South Korea's decision to salvage a military intelligence-sharing pact with Japan provides relief to those concerned over a breakdown in security cooperation between the neighbors in the face of missile threats from North Korea.
But the last-minute decision to suspend the termination of the General Security of Information Agreement, or GSOMIA, far from guarantees they can settle deep-seated disagreements over wartime issues.
"I believe that there are ways to do it, but I doubt that either the South Korean or Japanese government under current leadership will be capable of agreeing" on any approach, said Scott Snyder, senior fellow for Korea studies at the Council on Foreign Relations, a New York-based think tank.
South Korean President Moon Jae In had been on the fence on whether to go through with its August decision to end the pact, which allows the exchange of sensitive information on the fly rather than going through mutual ally the United States.
(People demonstrate in front of the Japanese Embassy in Seoul on Oct. 30, 2019, demanding compensation for forced labor during Japan's colonial rule of the Korean Peninsula.)
The move, taken in response to the decision by Japanese Prime Minister Shinzo Abe's administration to tighten controls on exports of key manufacturing materials and the removal of South Korea from a list of trusted trade partners, was backed by 59 percent of South Koreans in a Gallup Korea poll, which showed only 21 percent against.
Reversing the decision without any concessions from Japan would have dealt a political blow to the South Korean president, already reeling from the resignation of his scandal-hit justice minister, ahead of a general election next spring.
But South Korea was also under intense pressure from the United States to maintain GSOMIA. Senior officials including Defense Secretary Mark Esper and David Stilwell, assistant secretary of state for East Asian and Pacific affairs, had called for more efforts to prevent an end to the pact during recent trips to Seoul.
"In an age of missiles and high-speed aircraft, it is very inefficient to rely on the 'U.S. as middleman' approach to security cooperation vis-a-vis North Korea," said James Schoff, an expert on Japan-U.S. relations at the Carnegie Endowment for International Peace, a Washington-based think tank.
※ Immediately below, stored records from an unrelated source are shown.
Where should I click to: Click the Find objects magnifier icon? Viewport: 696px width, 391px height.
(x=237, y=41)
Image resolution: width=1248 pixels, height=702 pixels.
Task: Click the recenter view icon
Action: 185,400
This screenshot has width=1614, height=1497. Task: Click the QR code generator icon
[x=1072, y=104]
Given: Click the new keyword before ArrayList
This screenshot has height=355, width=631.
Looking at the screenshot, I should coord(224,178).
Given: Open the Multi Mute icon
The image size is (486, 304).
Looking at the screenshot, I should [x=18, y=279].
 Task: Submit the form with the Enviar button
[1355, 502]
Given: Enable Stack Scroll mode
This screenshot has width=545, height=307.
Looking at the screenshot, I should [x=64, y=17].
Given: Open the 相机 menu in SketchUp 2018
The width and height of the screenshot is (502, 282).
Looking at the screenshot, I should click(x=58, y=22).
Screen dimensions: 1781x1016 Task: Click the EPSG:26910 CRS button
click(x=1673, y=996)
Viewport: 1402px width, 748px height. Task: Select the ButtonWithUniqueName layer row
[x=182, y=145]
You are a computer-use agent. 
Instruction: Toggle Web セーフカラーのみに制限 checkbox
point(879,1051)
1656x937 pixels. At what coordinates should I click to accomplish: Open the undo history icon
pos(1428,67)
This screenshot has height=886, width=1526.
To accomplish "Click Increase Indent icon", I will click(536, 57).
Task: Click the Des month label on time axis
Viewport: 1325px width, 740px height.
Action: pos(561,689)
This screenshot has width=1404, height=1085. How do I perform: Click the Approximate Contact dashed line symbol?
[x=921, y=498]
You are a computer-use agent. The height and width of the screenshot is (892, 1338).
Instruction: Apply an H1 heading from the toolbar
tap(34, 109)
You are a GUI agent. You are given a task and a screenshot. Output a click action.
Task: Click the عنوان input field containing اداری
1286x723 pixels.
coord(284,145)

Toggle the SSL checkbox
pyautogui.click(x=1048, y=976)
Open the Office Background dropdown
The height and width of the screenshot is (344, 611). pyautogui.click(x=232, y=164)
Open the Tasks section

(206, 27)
"The U.S. values trilateral cooperation highly as a signal of deterrence to North Korea and even China...Even if we can manage to maintain our capabilities with extra effort (without GSOMIA), potential adversaries might not think so, leading to less stability," he added.
Japan, for its part, had remained adamant that GSOMIA and trade controls are separate matters and should not be put on the same bargaining table.
According to a government source, Abe last week instructed national security aides not to acquiesce to Seoul's demands for trade controls to be relaxed.
With less than six hours until the pact's expiration at midnight Friday, the presidential Blue House said it would grant an extension on condition that it could cancel it at any time if newly launched discussions aimed at easing the trade controls did not pan out.
"I think the diplomatic calculus in Seoul revolved around a recognition that South Korea was about to become hamstrung by an artificial deadline," said Snyder, the Korea analyst.
(People take to the streets in Seoul on Nov. 22, 2019, calling for the abolition of the General Security of Military Information Agreement, a military intelligence-sharing pact between Japan and South Korea.)
"There is now space to address constructively some outstanding issues that are currently dividing South Korea and Japan."
One of the major sticking points is compensation for wartime workers during Japan's colonial rule of the Korean Peninsula between 1910 and 1945. The recent flare-up in tensions between the neighbors was sparked by South Korean court rulings ordering Japanese companies to pay victims for their suffering.
Japan argues that the rulings go against a 1965 bilateral agreement, when the countries established diplomatic ties, that purported to settle the issue with a $500 million lump sum provided to South Korea as "economic cooperation." Seoul says its hands are tied because of the separation of powers.
While Japanese Foreign Minister Toshimitsu Motegi told reporters late Friday that the compensation issue remains "the biggest problem" between the countries, South Korea made no mention of it in announcing the extension of GSOMIA.
Seoul has taken no specific action on the rulings but one proposal is the creation of a fund that would accept donations from Japanese and South Korean companies and the public to compensate the plaintiffs in the wartime labor cases.
But the suggestion by Moon Hee Sang, the head of South Korea's parliament, has drawn a backlash from both sides, with lawyers for the plaintiffs saying it lets Japan off the hook without a sincere apology.
"This will not be an easy issue to resolve," said Snyder.